■ Your instructions:
Extend the Ombudsman of Ontario's submission on Bill 210, shown below, picking up after its final sentence.

Ombudsman's Presentation

Under Our Watch
Submissions of the OMBUDSMAN of ONTARIO to the Standing Committee on Social Policy, respecting Bill 210, the Child and Family Services Statute Law Amendment Act

Introduction
I thank the Committee for making some room for me to present on Bill 210. I understand that I have 30 minutes this evening. I intend to make a short presentation then answer your questions.
As this committee knows full well, Bill 210 is not without its fair share of controversy. However, the objection that I bring for your consideration is one that has not been heard publicly and one which I believe I am duty bound to raise. In a nutshell, whereas other provinces have seen fit to provide independent oversight over their respective child protection agencies, the Ombudsman’s office has, in Ontario, an extremely narrow opening to investigate complaints about the services sought or received by the Children’s Aid Societies. That small window will close once this bill passes unless this committee makes its voice heard. If that small window closes, Ontario will have the dubious distinction of having solidified its position as being at the back of the oversight pack in Canada in ensuring that the most vulnerable of our children have an independent avenue of redress.

The Stakes

We all know who our most vulnerable citizens are – children at risk – children whose parents are unable or unwilling to care for them. The importance of ensuring that we succeed in rescuing and protecting these children and in helping their families cannot be overestimated. After all, our children are our future. Today’s children are tomorrow’s citizens – tomorrow’s parents, tomorrow’s workers, tomorrow’s governors. When today’s children are protected and given a sense of self-worth, they can take care of tomorrow. But when things go wrong, today’s children can become tomorrow’s burden. Worse, when things go wrong, today’s children can be today’s tragedies. When they are not given the effective support and protection that is their simple birthright as human beings, they are neglected, even abused. They are left unfed or unsupervised. At times they are beaten or sexually violated, or as in the horrifying case of Jeffrey Baldwin and his young sister, they can be denied their humanity entirely. And as that case also shows, these tragedies can happen under our watch.

■ Provided data:
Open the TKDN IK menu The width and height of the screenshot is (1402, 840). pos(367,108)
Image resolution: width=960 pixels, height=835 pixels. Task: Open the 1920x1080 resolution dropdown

■ Reply to the task:
The Reality

Fortunately Ontario is blessed with good citizens who are prepared to make the protection of children their life’s calling. There are 53 independent non-profit organizations in this Province, Children’s Aid Societies, staffed by dedicated people who try to pick up the pieces when our children are being failed. Their work could not be more important. The effectiveness of what they do could not be more urgent. But as is true of all humans, these societies sometimes fail, and the systems we have put in place to help them sometimes fail. When this happens families can be broken apart needlessly, or children can be deprived of stable foster-care, or adoptions can fail, or at times, children can suffer continued abuse, or even die as Jeffrey Baldwin did.

Jeffrey slowly starved to death in 2002 at almost 6 years old. He was only 21 pounds and stood only at 37 inches. Evidence now being called at the trial of his grandparents charged with 1st degree murder is that he was living in his own feces in his bedroom while his lungs were filled with pneumonia. He was “treated like a dog” and forced to eat in a corner and urinate and defecate on the floor. Sadly, according to media reports, the Catholic Children’s Aid Society of Toronto not only did not prevent this horrifying situation from happening, but facilitated it. This CAS gave custody of Jeffrey and three of his siblings to these two accused-murderers. One of the co-accused had been convicted years before with assault causing bodily harm in the death of her baby who suffered broken bones.

If honourable members wonder how in God’s name the CAS, our child protection agency in Ontario, could ever facilitate providing custody to someone in these circumstances, you are not alone. We received a complaint in the last month about this case and asked to investigate. We had to turn it down. We have no jurisdiction over the CAS. If Jeffrey had had the good fortune of being born in any other province in Canada, lingering questions about the role or complicity of the CAS in the death of Jeffrey could be probed. Alas, in Ontario, we are forced to simply turn a blind eye and move on.

Jeffrey’s case may be an extreme case but it is not a unique one. Children can die as 25-day-old baby Jordan did in 2001, when he starved to death while his 19-year-old mother was supposedly being supervised, because CAS workers assumed staff at a Community woman’s shelter would take care of things.

It is never time to stop trying to improve things. It is never time to stop making the system and the people who administer it as good as they can be.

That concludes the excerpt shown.